Rectal pain, post-herpetic neuralgia, humidity, the prospect of getting turned away by the agency for the tiniest documentary technicality. Marco even forgot his umbrella and boots, so factor in the risk of getting attacked by leptospiral spirochetes. Had this been biblical times he felt like he would have contracted dreadful boils all over his body as well—courtesy of Satan, who else—just to complete the Job archetype.
The office was about to close by the time he arrived. It didn’t matter, he got the sealed guarantee letter. The next step was to go to the drugstore indicated on the letter to claim the crystal shard, I mean the chemotherapy drug, but it was already getting dark. He decided to go home and save it for the following day.
***
Marco sat in front of me all smiles. He had his bottle of mineral water ready. I would have happily listened more intently to all the gory details of his quest, the fireballs he had to dodge, the trolls he had to outwit, and so on, but there were more patients waiting. He took out the hallowed drug from his fanny pack. I expected a box with at least twenty-eight tablets. He showed me a tiny zip lock plastic bag with one capsule inside.
“After I take this capsule, when do I have to take it again? A month?” he asked. “I would have enough time to file a new set of papers before then.”
My stomach dropped. I asked for a copy of the documents I gave him just to make sure I didn’t make a mistake. He let out an audible gasp as I showed him my instructions on the prescription: 1 capsule once a day for 28 days, followed by 14 days of rest, then repeat.
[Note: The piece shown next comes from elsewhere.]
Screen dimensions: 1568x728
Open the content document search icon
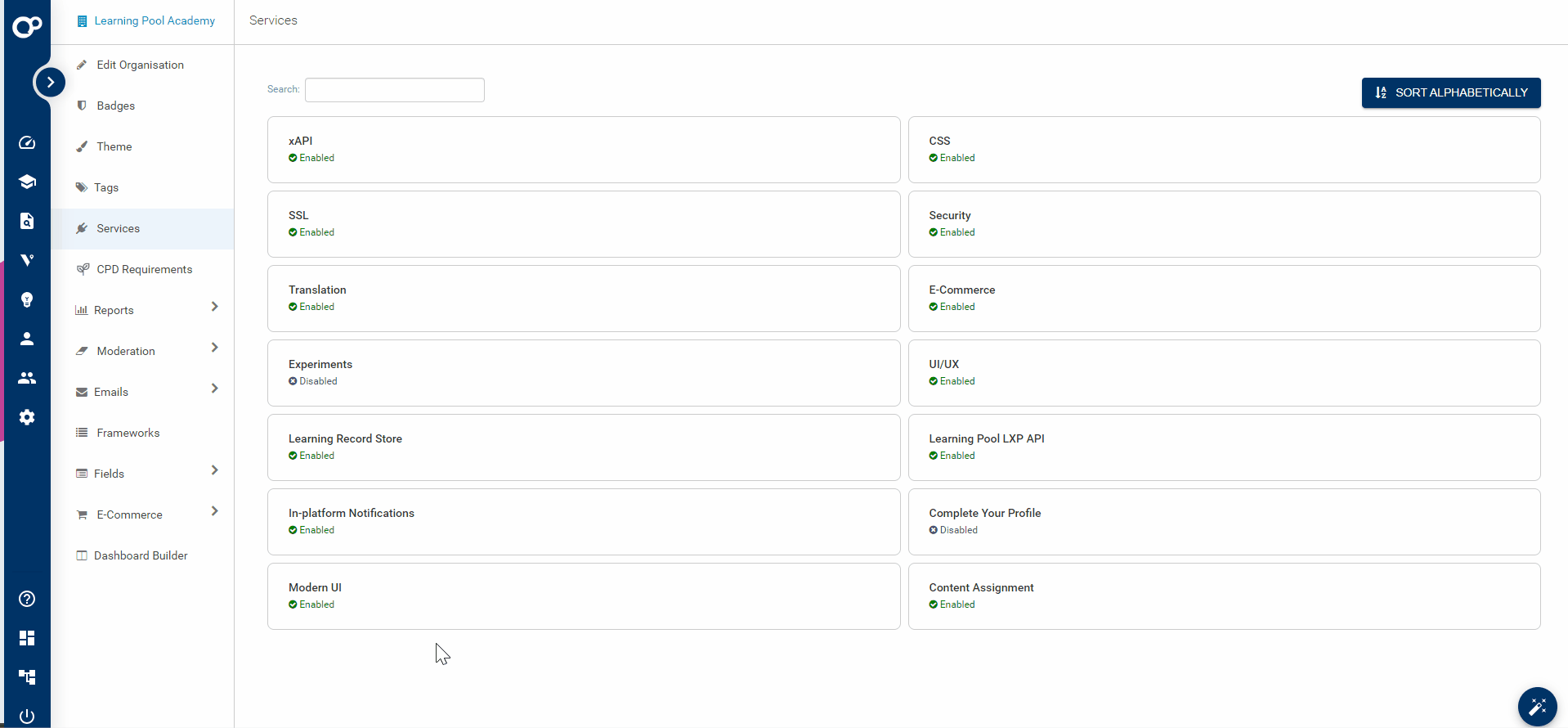pos(27,221)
He suddenly remembered that I explained it as such, and we both realized that it was such a long time ago when we discussed the need for this second-line treatment. The painful process just to get the blasted drug has taken us this long. We anxiously went through the papers and discovered that he only got approved a P10,000 grant. Each sunitinib capsule was P8,500, so the drugstore gave him one capsule. In a tiny zip lock bag.
Marco swallowed the pill anyway and tried to feel what P8,500 was like swimming in his stomach. Nothing special, as expected. I watched in pity as Marco sat there, disheveled, gaunt, hungry. What should have been a cause for celebration became a cause for uncertainty. I would have to give him more copies of clinical/medical abstracts, so he can once again go around submitting it to Malacañang, to the Office of the Vice President, to the provincial Kapitolyo, to PCSO, to the senators, DSWD, and so on. We have become so used to this culture of mendicancy, that Marco would have to become one of those children sticking their arms inside the jeep, on a much bigger scale.
I asked Marco to take his lunch first while I print more copies of his documents. He was still smiling as he walked away, quipping that he might get better funding this time around, now that the elections are a few months away.